Review 1 by Christophe Gueret

In this revised version, the authors addressed most of the comments I had with the first submission. I am pleased with the results and suggest accepting this paper after a last set of few details/typo are fixed.

Things to fix:
* There is a confusion between Open Data and Linked Data in the introduction. Despite our efforts not everyone willing to publish open data does it following the linked data guidelines. In fact, most of the open data currently available is not linked data. They mostly reach one or two stars on Tim's 5-star linked data ranking scheme.
* Page 3, for the sake of readability, "JavaScript" should be used instead of "JS".
* Page 7, the resource http://dbpedia.org/ontology/city does not exist. "city" is not defined under the ontology namespace, it is defined as a property.

Review 2 by anonymous reviewer

The authors seem to have addressed sufficiently the issues raised concerning the initial version of the paper.

-

Revised manuscript after an "accept with minor revisions." The reviews for the original submission (under the title "A Visual Dashboard for Linked Data: An Exploration of User and System Requirements") are below.

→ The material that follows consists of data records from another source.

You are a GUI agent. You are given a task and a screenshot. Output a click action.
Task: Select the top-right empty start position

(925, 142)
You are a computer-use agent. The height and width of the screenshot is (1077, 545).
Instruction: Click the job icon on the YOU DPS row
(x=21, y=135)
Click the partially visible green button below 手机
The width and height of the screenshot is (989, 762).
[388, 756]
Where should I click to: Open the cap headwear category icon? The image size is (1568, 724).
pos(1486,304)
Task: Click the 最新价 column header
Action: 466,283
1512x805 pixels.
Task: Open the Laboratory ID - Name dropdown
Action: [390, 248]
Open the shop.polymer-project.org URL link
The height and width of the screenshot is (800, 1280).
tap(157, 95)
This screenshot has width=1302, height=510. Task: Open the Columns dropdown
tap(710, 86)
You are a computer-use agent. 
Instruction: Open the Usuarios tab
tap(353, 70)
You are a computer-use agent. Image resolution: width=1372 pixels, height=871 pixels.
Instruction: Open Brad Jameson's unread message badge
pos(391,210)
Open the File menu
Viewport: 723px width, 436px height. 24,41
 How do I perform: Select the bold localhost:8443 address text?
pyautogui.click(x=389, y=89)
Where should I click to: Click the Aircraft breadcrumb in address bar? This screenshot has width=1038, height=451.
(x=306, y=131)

Review 1 by Christophe Gueret
This paper proposes a visual dashboard to explore data served by a triple store. Compared to other approaches for data exploration, the dashboard metaphor offers several views over the data thereby providing the users with different interpretations of it.

In general this is a very well written manuscript, with a sound test plan and analysis of results that I would warmly recommend for publication.

I have however three concerns:
* The dashboard approach reminds me the Paggr system that was presented by Benjamin Nowack in ISWC2008. The generic views also sounds like what Sparks proposes. I missed references and comparison to both systems and would suggest to add them in a revised version of the article.
* The problems related to the choice of the vocabulary and the general construction of the SPARQL queries are not described in the paper. One can wonder how the two examples SPARQL queries can be automatically generated. The interactive selection of properties by the user is surely part of the explanation (only indicated in footnote 19!) but I don't think that, for instance, users will be asked to manually select both a "Place" concept and the specific "point" property to get a location on a map.
* I don't think the in depth performances comparison with a database (in Figure 10) really makes sense. They are too many aspects that could explain the differences observed. I would suggest summarising this into one or two lines just stating that SQL systems are faster.

Some minor details
* There are too many footnotes and most of the them would fit into the main text nicely.
* Page 2, "a list flatten" -> "a list flattens"
* Page 2, "section 3" -> "Section 3"
* Page 2, "available to try graph" sounds weird
* Page 2, "a generic (...) visualizations" singular/plural mismatch
* Page 4, the header from the browser could be remove in Figure 1 to get a result similar to that of Figure 2. BTW, are the two figures showing the same version of the software? The dashboard looks different
* Page 8, the usage of a footnote after a number is not a good idea. I first thought there were 1090^19 choices, which is indeed a high number! ;-)
* Page 8, "Inspite" -> "In spite"
* Page 9, rename Fig 8 into Tab 1
* The title of Section 7 doesn't match its content
* Please add a reference for the "Likert scale"

Review 2 by anonymous reviewer
A generic visualization tool called .views. is presented, providing several simultaneous visualiazions (map, timeline, bar chart, tag cloud etc.) of a Linked Data (LD) repository using SPARQL.
Using the tool, novice user's of data would able to explore, analyse, and create visualizations of LD based of simple filters on properties.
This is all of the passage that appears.